William l'imbecille, odioso nella sua autocommiserazione e ancora
più odioso nel suo momento di gloria, pare che per Sugar sia la via verso la
salvezza, verso una probabile -ma non apertamente desiderata- vita normale. Ma
l'illusione muore di una morte violenta, e Sugar sparisce dalla scena quando
nemmeno te lo aspetti. Un minuto è lì e l'altro è sparita verso un futuro
-forse?- migliore.
E chi rimane?

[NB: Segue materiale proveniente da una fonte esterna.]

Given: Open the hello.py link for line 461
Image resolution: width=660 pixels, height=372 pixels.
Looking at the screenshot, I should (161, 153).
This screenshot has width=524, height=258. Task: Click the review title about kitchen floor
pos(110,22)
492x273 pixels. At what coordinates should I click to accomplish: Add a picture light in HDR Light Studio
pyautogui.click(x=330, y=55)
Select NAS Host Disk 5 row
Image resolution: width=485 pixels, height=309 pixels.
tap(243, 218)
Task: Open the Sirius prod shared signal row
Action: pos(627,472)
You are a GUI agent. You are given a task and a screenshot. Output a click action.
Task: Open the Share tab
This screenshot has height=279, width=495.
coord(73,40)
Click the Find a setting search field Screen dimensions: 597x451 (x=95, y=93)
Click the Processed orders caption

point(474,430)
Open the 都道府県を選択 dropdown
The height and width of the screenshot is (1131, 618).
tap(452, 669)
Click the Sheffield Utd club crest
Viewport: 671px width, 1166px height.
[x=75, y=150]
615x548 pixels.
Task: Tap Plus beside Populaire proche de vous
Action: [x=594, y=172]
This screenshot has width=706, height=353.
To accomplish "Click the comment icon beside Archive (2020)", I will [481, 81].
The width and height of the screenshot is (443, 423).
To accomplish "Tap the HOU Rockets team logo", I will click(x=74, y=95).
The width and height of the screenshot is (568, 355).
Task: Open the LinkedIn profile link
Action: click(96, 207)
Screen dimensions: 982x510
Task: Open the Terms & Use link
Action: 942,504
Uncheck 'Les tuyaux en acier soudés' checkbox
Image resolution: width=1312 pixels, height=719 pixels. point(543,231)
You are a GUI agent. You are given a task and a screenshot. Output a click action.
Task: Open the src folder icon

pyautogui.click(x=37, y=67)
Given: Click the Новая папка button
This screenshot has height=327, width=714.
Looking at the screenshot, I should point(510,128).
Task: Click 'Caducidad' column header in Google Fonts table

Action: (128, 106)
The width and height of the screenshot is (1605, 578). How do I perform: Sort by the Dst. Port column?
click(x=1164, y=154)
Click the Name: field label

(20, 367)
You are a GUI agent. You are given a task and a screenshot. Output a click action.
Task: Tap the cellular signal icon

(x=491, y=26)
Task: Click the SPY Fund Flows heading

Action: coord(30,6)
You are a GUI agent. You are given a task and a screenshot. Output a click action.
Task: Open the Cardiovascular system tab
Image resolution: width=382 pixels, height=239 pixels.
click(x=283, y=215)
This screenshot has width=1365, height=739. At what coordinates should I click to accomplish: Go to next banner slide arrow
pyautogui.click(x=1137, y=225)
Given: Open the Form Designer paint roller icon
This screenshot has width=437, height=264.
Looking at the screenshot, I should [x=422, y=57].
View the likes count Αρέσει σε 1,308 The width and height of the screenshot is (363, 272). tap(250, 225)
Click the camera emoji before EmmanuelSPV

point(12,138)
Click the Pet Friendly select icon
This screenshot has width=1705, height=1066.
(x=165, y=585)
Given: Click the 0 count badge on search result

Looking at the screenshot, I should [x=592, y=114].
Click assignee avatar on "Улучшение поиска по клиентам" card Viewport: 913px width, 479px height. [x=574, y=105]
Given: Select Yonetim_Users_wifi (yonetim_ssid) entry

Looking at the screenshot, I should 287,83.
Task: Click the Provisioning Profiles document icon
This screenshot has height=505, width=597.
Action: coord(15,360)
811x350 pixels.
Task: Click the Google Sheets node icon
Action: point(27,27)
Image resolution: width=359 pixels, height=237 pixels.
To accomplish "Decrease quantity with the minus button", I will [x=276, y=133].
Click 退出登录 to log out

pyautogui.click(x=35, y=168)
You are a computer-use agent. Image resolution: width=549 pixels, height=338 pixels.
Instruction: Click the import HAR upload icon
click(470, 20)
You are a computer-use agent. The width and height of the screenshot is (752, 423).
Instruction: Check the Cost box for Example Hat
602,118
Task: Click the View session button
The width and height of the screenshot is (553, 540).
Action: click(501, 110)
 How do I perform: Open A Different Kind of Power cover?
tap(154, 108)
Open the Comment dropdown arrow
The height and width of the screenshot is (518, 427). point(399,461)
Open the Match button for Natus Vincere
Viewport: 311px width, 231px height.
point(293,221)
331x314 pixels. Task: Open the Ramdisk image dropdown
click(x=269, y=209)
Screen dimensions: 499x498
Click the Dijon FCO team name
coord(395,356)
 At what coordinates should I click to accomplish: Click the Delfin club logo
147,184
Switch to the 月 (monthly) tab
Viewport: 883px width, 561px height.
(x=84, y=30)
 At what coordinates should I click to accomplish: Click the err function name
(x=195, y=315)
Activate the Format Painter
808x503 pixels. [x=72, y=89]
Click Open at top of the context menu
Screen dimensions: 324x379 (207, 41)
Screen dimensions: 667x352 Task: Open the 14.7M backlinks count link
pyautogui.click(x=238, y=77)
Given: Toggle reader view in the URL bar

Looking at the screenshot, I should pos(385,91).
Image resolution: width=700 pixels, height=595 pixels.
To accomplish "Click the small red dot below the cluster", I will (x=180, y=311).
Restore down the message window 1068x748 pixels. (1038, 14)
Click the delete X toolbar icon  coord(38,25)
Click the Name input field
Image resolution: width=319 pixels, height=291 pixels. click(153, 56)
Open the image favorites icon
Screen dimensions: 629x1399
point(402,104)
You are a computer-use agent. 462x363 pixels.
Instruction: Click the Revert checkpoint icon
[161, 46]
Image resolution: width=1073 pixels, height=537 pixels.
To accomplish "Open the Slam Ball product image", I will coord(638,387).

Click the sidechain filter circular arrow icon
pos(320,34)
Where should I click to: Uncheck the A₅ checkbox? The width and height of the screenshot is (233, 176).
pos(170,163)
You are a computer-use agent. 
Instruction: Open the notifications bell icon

Rimani tu, il lettore, e rimane Faber, il narratore,
che non si fa tanti problemi a piantarti quando capisce che la storia è finita,
cosa volevi ancora compagnia?, se proprio ti accontenti c'è un misero William
che si piange addosso ma di lui nessuno vuole leggere e quindi il libro
finisce.
Finisce e tu rimani lì con il libro in mano a sorridere alla copertina, pensando che la puttana ha fregato tutti, alla fine. Per quanto venga schiacciata ogni volta, dalla madre, dai clienti, da Rackam, dalla società, dalla vita, Sugar non si arrende mai. Si lascia prendere dallo sconforto e a volte dalla disperazione ma, appena si rende conto che c'è una via d'uscita, non ha paura a prenderla e a fare di tutto per ottenere un briciolo di felicità. La cosa curiosa è che per tutto il romanzo Sugar non pensa nemmeno una volta ad avere una vita completamente indipendente, nemmeno quando William la riempie di denaro ha la tentazione di sparire dalla circolazione. Vuole sempre di più, e il suo errore è proprio questo: non capisce - ma d'altronde come potrebbe - quando di fronte a lei c'è solo una discesa. Tu, lettore, lo capisci ma non puoi fare proprio nulla se non essere uno spettatore passivo, che poi è proprio quello che Faber vuole.
Bello, corposo e intenso, a tratti impegnativo ma sempre, sempre, sempre coinvolgente fino all'ultima pagina. Non ha mai un momento di noia, di fermo, mai una scelta narrativa che stona, mai un personaggio o una parola fuori luogo e per un tomo di quasi 1000 pagine vuol dire perfezione.